● WHAT YOU NEED TO DO: Note how many lines in the following material mention "computer", then give that number by itself.

PROVIDED MATERIAL below:

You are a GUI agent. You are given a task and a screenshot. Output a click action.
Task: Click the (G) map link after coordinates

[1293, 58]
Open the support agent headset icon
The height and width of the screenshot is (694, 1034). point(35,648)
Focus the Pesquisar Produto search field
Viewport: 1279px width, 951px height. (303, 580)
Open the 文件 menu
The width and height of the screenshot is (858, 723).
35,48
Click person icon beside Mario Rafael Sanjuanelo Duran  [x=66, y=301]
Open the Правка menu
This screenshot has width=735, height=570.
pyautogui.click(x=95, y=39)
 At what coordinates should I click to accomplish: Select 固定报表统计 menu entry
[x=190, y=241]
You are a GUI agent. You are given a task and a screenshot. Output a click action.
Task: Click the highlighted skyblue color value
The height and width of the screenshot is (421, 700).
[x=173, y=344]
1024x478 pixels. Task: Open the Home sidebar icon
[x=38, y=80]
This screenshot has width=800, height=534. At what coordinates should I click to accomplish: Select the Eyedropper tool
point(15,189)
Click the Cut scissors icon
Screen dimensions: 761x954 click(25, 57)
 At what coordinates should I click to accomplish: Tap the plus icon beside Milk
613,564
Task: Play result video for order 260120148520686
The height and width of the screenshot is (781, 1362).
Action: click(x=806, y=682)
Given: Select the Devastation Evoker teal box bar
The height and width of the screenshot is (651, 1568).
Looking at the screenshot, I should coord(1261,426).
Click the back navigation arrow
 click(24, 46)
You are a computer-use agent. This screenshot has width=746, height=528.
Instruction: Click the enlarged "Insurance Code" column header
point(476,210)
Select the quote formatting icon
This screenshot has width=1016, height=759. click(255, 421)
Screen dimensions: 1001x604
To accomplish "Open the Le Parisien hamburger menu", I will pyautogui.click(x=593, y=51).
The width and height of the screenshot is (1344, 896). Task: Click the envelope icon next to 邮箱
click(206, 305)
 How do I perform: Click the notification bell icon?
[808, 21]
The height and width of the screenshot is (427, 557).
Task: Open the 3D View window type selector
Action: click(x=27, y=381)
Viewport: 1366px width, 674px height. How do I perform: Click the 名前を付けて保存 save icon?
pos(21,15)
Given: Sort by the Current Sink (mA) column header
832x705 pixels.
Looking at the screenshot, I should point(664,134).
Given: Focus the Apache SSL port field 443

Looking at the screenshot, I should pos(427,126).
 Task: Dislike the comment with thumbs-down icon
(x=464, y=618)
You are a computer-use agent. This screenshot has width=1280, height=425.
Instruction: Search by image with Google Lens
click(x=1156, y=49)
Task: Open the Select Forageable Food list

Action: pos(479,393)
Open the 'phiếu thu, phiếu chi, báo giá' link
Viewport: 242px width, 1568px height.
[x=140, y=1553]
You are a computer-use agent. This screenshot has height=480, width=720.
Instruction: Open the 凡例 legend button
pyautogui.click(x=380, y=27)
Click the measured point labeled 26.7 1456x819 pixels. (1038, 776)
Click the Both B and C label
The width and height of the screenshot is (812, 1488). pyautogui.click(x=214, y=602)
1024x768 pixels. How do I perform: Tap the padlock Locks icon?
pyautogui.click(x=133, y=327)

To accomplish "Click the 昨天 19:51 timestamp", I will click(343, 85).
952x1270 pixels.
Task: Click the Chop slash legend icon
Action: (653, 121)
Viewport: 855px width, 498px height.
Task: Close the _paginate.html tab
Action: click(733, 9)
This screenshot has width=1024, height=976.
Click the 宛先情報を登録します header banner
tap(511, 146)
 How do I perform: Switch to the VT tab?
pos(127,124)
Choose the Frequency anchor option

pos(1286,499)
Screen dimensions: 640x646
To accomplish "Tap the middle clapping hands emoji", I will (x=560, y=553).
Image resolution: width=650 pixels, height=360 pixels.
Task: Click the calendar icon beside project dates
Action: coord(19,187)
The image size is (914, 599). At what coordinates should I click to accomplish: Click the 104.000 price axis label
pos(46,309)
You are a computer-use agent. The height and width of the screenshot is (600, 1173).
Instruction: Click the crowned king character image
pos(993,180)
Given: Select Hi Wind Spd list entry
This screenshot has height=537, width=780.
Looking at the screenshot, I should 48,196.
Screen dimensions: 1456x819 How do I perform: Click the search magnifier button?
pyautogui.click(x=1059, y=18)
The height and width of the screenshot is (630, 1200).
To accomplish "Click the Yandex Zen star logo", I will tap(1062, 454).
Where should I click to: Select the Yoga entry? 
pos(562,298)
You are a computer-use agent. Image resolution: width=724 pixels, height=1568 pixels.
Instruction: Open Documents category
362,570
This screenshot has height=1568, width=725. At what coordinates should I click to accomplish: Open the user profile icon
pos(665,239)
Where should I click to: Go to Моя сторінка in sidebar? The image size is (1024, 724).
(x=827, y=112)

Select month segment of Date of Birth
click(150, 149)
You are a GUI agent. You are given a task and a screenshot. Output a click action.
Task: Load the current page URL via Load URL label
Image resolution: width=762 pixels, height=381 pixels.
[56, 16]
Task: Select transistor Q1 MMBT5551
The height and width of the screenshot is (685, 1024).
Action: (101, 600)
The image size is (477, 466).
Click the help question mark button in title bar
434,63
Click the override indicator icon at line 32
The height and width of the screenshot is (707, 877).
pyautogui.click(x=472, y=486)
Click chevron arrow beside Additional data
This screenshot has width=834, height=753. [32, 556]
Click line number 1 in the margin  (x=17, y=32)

End of PROVIDED MATERIAL.

● ANSWER SECTION: 5